In December 1994, the Company entered into two partnerships: one of the
partnerships was formed to acquire and develop as a hotel, including retail
space, a building in the SoHo district of New York; the other partnership was
formed to acquire a beachfront hotel site in Guanacaste, Costa Rica on which the
partnership intended to develop a 320-room resort and casino. The Company
liquidated its investment in the SoHo project in July 1996. The Company notified
its development partner that it did not intend to proceed with the Costa Rica
project, in which a Company subsidiary was a 50% partner, triggering the
repayment of certain funds advanced by the Company and secured by a mortgage.
Those funds were not repaid and the Company foreclosed on the mortgage and now
holds fee ownership of the development site in Costa Rica.
In addition to the properties listed above, the Company leases space for its
executive offices at 200 Clarendon Street, Boston, Massachusetts 02116.
Item 3. Legal Proceedings
A wholly-owned subsidiary of the Company, Sonesta Hotels of Anguilla Limited
("SHAL"), and two executive officers of the Company were named as defendants in
a lawsuit filed in October, 1997, in Anguilla, B.W.I., by the former owner of
the resort hotel in Anguilla which the subsidiary purchased in November 1995
(the "Resort"), and the principals of that
5
entity.

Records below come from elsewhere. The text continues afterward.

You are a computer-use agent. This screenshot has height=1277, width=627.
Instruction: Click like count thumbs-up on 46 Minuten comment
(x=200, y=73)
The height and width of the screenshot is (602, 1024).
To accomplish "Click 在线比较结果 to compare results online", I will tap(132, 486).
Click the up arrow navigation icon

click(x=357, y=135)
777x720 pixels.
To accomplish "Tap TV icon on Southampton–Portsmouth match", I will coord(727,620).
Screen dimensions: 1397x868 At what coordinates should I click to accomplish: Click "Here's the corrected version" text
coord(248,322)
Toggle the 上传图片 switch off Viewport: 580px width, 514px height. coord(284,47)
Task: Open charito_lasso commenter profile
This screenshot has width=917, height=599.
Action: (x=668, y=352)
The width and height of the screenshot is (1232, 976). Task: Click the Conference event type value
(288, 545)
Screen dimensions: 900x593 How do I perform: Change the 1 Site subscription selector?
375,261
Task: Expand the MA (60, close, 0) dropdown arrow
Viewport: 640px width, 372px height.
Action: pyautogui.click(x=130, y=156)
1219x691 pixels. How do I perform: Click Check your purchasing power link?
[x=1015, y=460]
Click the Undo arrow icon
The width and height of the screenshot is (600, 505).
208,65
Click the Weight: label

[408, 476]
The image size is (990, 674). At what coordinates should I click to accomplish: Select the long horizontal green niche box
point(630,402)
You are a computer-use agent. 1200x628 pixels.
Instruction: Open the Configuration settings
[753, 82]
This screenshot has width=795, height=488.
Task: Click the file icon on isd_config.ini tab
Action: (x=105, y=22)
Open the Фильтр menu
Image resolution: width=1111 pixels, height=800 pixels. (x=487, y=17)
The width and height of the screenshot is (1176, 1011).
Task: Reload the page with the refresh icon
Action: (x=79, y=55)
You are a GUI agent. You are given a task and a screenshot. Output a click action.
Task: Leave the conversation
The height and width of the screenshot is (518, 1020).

The Statement of Claim in this lawsuit, which was substantially amended
in January 1998, alleges, inter alia, that the defendants have not complied with
certain "implied terms" of the agreements between them and with the terms of an
alleged oral agreement. The plaintiffs in this action are seeking relief from
their contractual obligations, entitlement to certain financial benefits, and
certain equitable relief. In late February 1998 defendants filed a "Defense and
Counterclaim" to plaintiffs' "Amended Statement of Claim". As part of its
Counterclaim SHAL is seeking offsets against amounts otherwise owed to the
former owner, specifically a loan of $1,000,000 that matured in November 1998.
In light of its numerous claims against the former owner, SHAL has made no
payments on account of that loan since 1996. The parties have engaged in
settlement discussions which to date have not been fruitful. In the absence of a
settlement SHAL intends to vigorously defend against this action, and to
vigorously prosecute its counterclaims, and expects a favorable outcome.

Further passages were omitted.